About this exercise -> Skip the pictures and retype exactly the lines from the one holding "Task: Collapse the Favorites tree section" through the end of the entries.

(Exercise materials)

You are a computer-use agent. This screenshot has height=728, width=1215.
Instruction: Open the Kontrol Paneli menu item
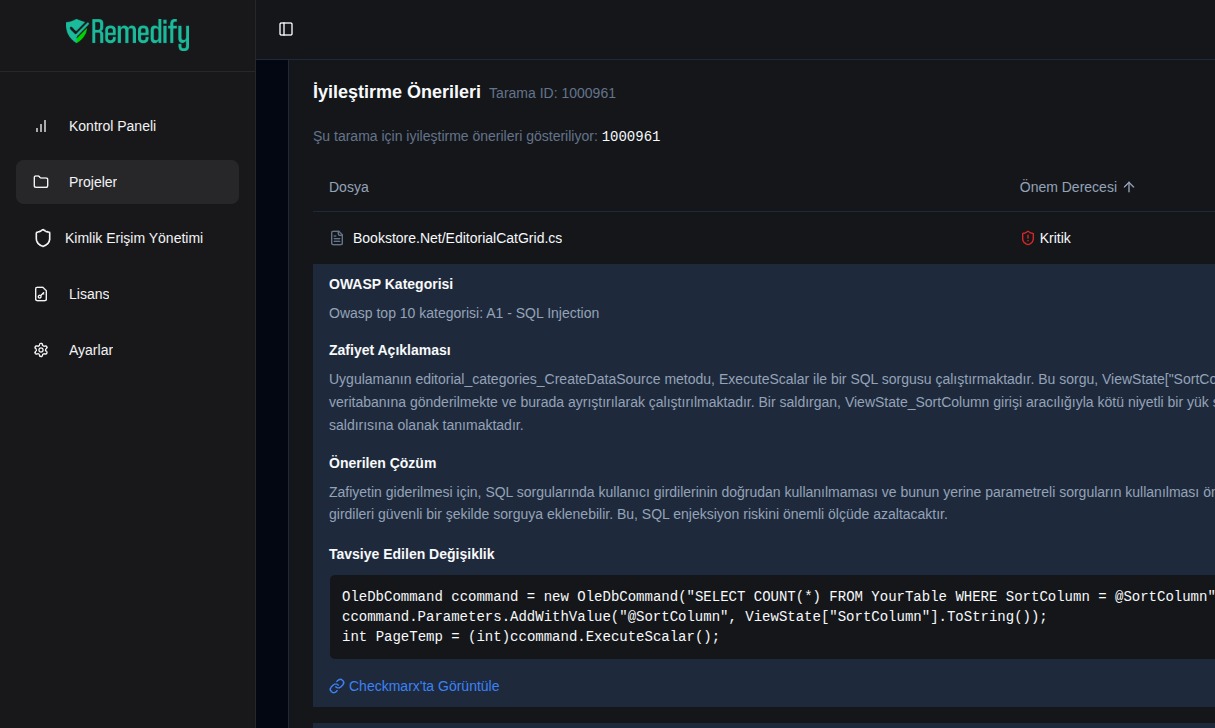pos(112,126)
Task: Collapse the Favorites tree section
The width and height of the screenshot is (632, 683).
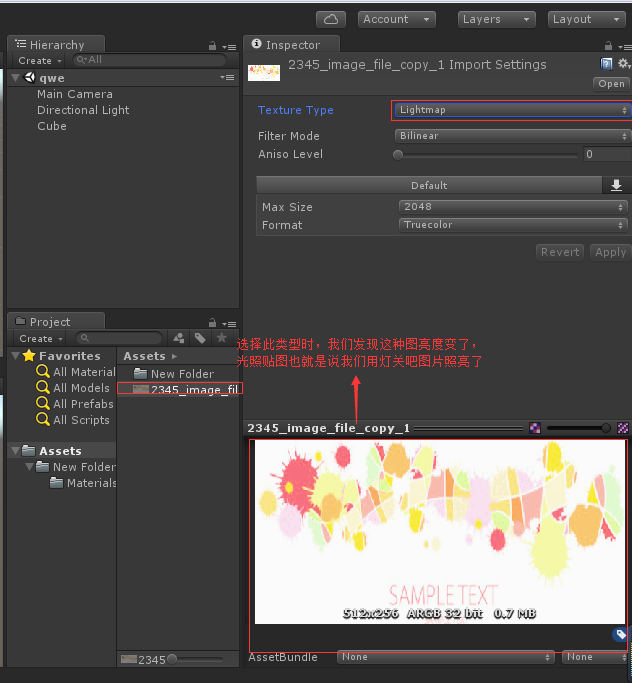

(End Exercise materials)

Written reply ->
Task: Collapse the Favorites tree section
The width and height of the screenshot is (632, 683).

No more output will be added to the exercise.